• Task: From the entries below, copy out all lines holding "field".

---

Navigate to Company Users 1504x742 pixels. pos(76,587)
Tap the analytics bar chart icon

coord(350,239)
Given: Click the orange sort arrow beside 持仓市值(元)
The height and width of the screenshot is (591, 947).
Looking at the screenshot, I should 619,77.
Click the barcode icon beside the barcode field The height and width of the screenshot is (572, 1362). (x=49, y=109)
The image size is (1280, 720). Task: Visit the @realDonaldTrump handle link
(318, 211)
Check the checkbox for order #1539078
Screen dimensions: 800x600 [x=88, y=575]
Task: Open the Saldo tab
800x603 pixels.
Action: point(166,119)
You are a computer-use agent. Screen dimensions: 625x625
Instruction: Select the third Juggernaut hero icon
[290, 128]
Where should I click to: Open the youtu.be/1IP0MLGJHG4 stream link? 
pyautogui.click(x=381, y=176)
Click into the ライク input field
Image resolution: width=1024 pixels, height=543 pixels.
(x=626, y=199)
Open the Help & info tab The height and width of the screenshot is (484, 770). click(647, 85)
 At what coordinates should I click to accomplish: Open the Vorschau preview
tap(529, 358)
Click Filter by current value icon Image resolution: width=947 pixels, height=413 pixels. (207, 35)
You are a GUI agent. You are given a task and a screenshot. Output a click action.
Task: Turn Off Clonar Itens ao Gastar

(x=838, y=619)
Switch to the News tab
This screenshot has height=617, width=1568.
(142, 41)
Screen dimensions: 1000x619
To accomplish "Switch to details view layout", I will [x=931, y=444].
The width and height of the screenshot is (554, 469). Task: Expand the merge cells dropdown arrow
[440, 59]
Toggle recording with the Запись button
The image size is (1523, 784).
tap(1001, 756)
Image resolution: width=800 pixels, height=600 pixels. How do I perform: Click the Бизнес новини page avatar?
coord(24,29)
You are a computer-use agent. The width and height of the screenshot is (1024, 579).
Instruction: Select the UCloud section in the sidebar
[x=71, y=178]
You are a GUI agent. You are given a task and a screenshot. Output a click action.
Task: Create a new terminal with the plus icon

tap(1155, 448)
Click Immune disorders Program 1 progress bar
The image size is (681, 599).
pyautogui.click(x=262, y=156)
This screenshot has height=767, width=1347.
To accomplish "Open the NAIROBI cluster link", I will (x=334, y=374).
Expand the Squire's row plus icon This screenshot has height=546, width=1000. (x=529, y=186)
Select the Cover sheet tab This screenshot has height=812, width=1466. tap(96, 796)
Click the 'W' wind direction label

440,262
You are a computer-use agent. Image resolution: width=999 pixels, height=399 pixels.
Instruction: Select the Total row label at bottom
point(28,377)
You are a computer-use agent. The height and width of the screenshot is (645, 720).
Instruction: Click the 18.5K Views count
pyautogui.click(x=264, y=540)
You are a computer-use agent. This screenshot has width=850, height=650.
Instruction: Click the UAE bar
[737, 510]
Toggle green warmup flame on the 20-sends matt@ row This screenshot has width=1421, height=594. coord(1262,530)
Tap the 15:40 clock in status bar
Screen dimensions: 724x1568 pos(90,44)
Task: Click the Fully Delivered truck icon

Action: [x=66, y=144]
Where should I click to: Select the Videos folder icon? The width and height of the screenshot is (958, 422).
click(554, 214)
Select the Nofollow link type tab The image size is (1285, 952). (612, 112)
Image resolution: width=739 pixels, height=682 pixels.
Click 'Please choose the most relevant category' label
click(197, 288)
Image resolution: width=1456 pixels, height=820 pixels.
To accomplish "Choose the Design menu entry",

---

• Answer space:
Click the barcode icon beside the barcode field The height and width of the screenshot is (572, 1362). (x=49, y=109)
Click into the ライク input field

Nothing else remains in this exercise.